It was Bertolli who inspired me to start canning, make my own pesto, toast nuts and grind them into nut butters, to make my own mayo, grind sirloin to render hamburger. The list is endless. So you can only imagine my intrigue when realized I could make my own tomato paste. Bertolli calls it Conserva, I call it Gold Paste. A way to spend hours cooking something you can buy at the store. I am so there! Conserva is essentially homemade tomato paste but much better than anything you will find in a can. Conserva's flavor is deep and complex, a tomato reduced to its purest, richest, form.

Most people would consider the endeavor of Conserva short of crazy. I spent $20 on 5 pounds of tomatoes. 8 hours later they have been reduced to about 6 ounces of a very flavorful tomato paste. Two small jars, almost nothing until you taste this stuff. I have done it before, and I will do it again. Nothing makes me happier than a teaspoon of this spread on a piece of toast, blending it with tomato sauce for pasta or simply licking a finger full right out of the jar.

I made a few adjustments to Bertolli's instructions including peeling my tomatoes first and straining the cooked tomatoes to reduce the amount of liquid up front. I may have ended up with a little more if I had not strained the tomatoes.
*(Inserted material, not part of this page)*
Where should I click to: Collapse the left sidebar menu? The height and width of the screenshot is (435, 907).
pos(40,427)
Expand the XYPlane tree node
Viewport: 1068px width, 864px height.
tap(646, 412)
Making Conserva is easy, but it does takes time at attention, a perfect activity for a fall day.

Cut 5 pounds of ripe tomatoes into small dice; this promotes the most rapid cooking. Warm a little olive oil in a saucepan big enough to hold the tomatoes. Salt them lightly and bring to a rapid boil. Cook the tomatoes until soft about 10-15 minutes. Immediately pass them through the finest plate of a food mill, pushing as much of the tomato pulp through the sieve as you can. The purée should not have any seeds.
Lightly oil a half sheet pan with olive oil. Place the tomatoes in a 300 degree oven for about 3 hours. Use a spatula to turn the paste over on itself every 30 minutes or so. The water will evaporate and you will notice the surface darken and the liquid will thicken. Reduce the over to 250 after 3 hours and continue to evaporate the paste for another few hours until it is thick, shiny and brick-colored. I had some really darkened, burnt areas so I passed the paste through a sieve when it was done to remove the specks of burnt paste. Store in a glass canning jar topped with 1/4 an inch of olive oil. As you use it, make sure you maintain the level of olive oil on top. Bertolli says it can safely be stored at room temperature but I keep my in the fridge.